Literary and Historical Notes:

Today is Independence Day, celebrating the day in 1776 that the Second Continental Congress unanimously adopted the Declaration of Independence, and the United States officially broke from the rule of England.

Thomas Jefferson wrote the Declaration of Independence in a second-floor room on Market Street in Philadelphia, on a little lap desk that he had designed himself. He described the task in a letter to a friend, saying, "The object of the Declaration [is] not to find out new principles, or new arguments... but to place before mankind the common sense of the subject, in terms so plain and firm as to command their assent, and to justify ourselves in the independent stand we are compelled to take.... [It is] intended to be an expression of the American mind."

Jefferson finished the first draft after a few days work and sent it to Benjamin Franklin on the morning of June 21, asking for suggestions. Franklin made just a few changes. In the most famous passage, Jefferson had written, "We hold these truths to be sacred and undeniable." Franklin changed it to, "We hold these truths to be self-evident."

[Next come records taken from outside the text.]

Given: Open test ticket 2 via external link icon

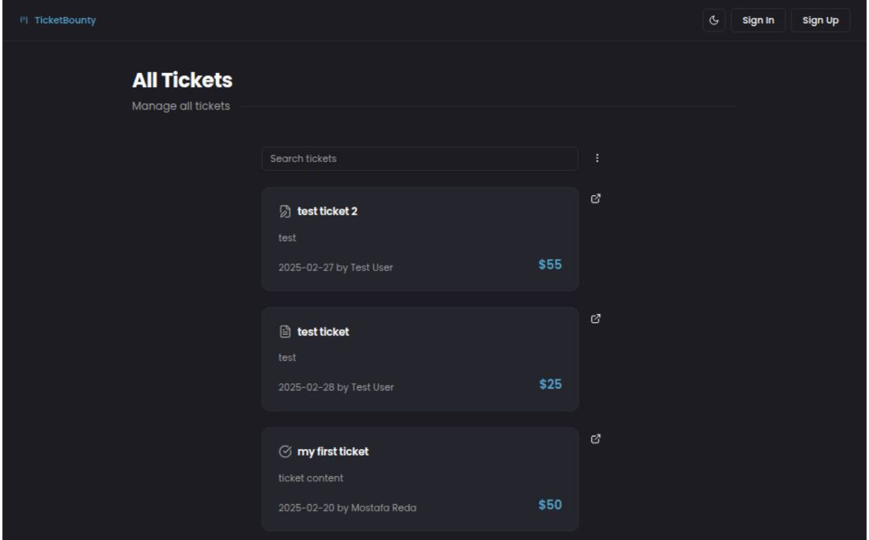Looking at the screenshot, I should point(596,198).
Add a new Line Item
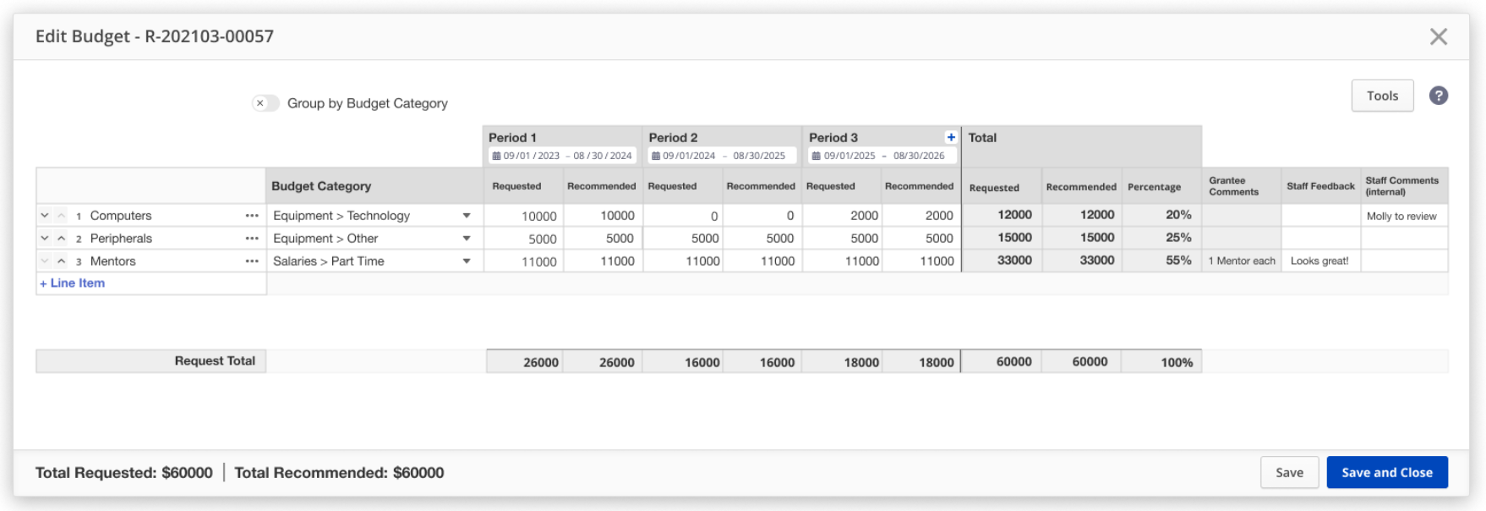Screen dimensions: 1486x511 click(73, 283)
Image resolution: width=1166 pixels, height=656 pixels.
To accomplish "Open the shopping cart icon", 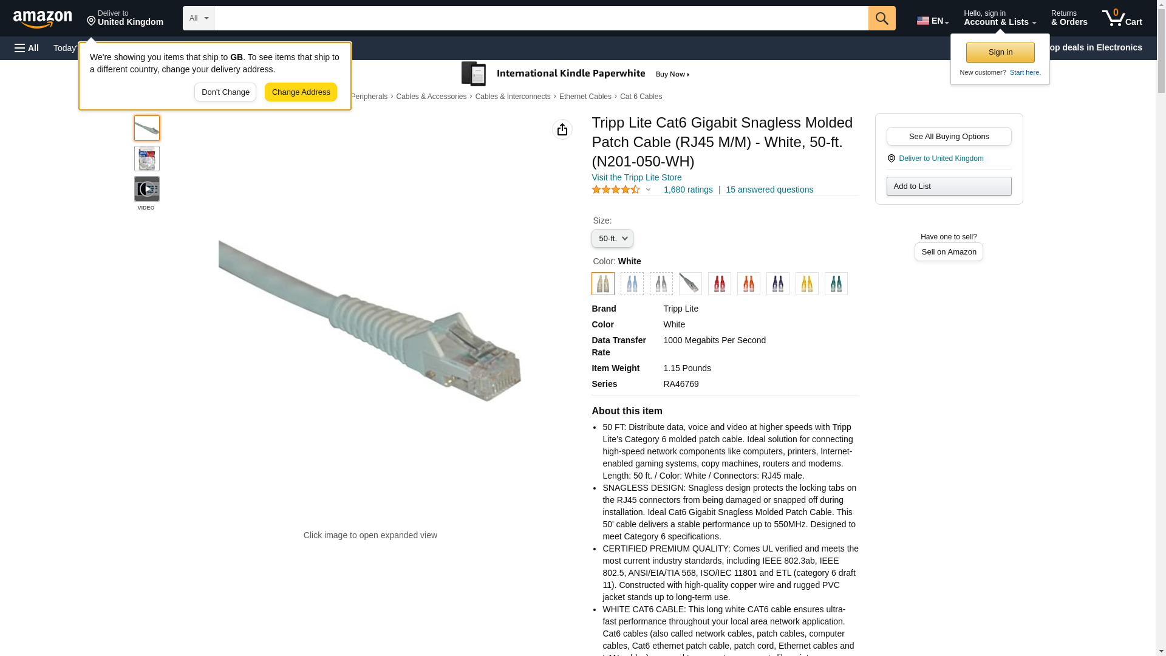I will pyautogui.click(x=1122, y=18).
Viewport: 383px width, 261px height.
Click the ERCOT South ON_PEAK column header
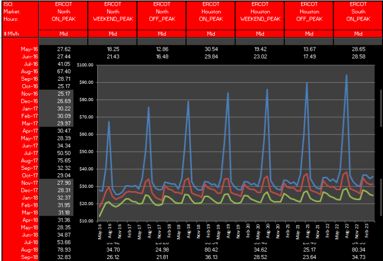(x=358, y=11)
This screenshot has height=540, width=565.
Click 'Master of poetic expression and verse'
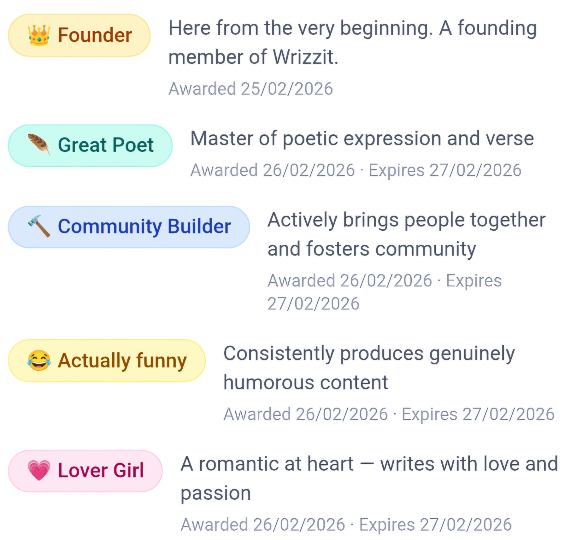click(x=362, y=138)
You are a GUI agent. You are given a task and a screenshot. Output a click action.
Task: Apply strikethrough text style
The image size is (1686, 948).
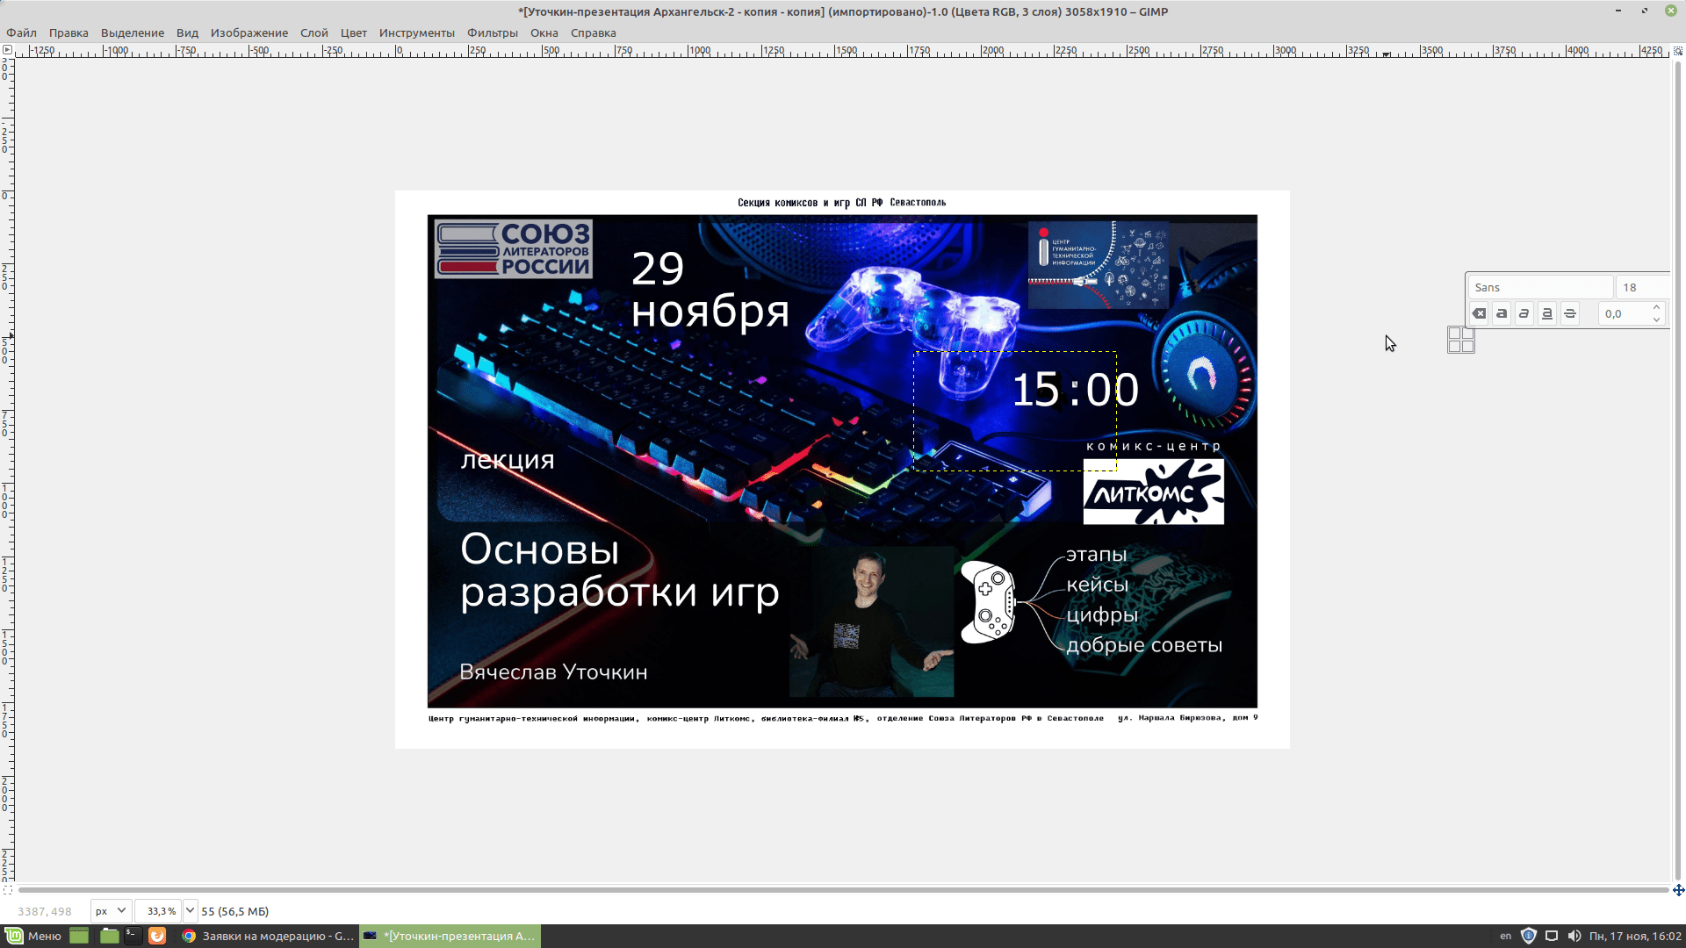[x=1570, y=313]
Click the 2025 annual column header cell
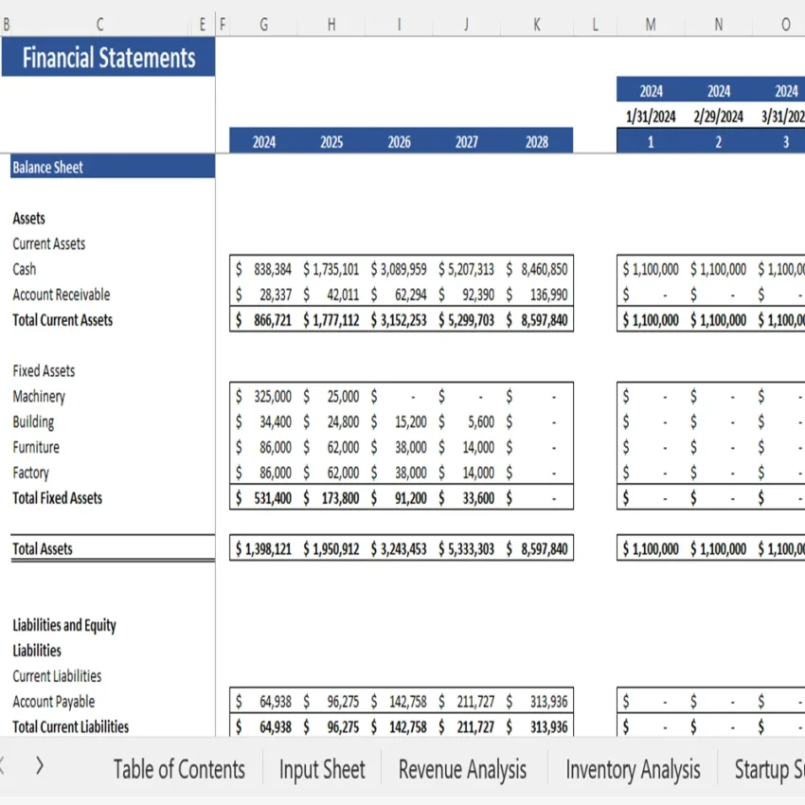This screenshot has height=805, width=805. click(331, 141)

The Continental Congress made a lot more changes to Jefferson's draft when they considered its adoption. They deleted passages that attacked the British people, rather than just the king, and they cut an entire paragraph in which Jefferson had attacked the king for perpetuating the slave trade. The last five paragraphs were considered too long and rambling, and so they were reduced by half. In total, they made 86 changes, eliminating 480 words and leaving 1,337. Jefferson found the process of revision extremely painful. He later said, "I was sitting by Dr. Franklin, who perceived that I was not insensible to these mutilations."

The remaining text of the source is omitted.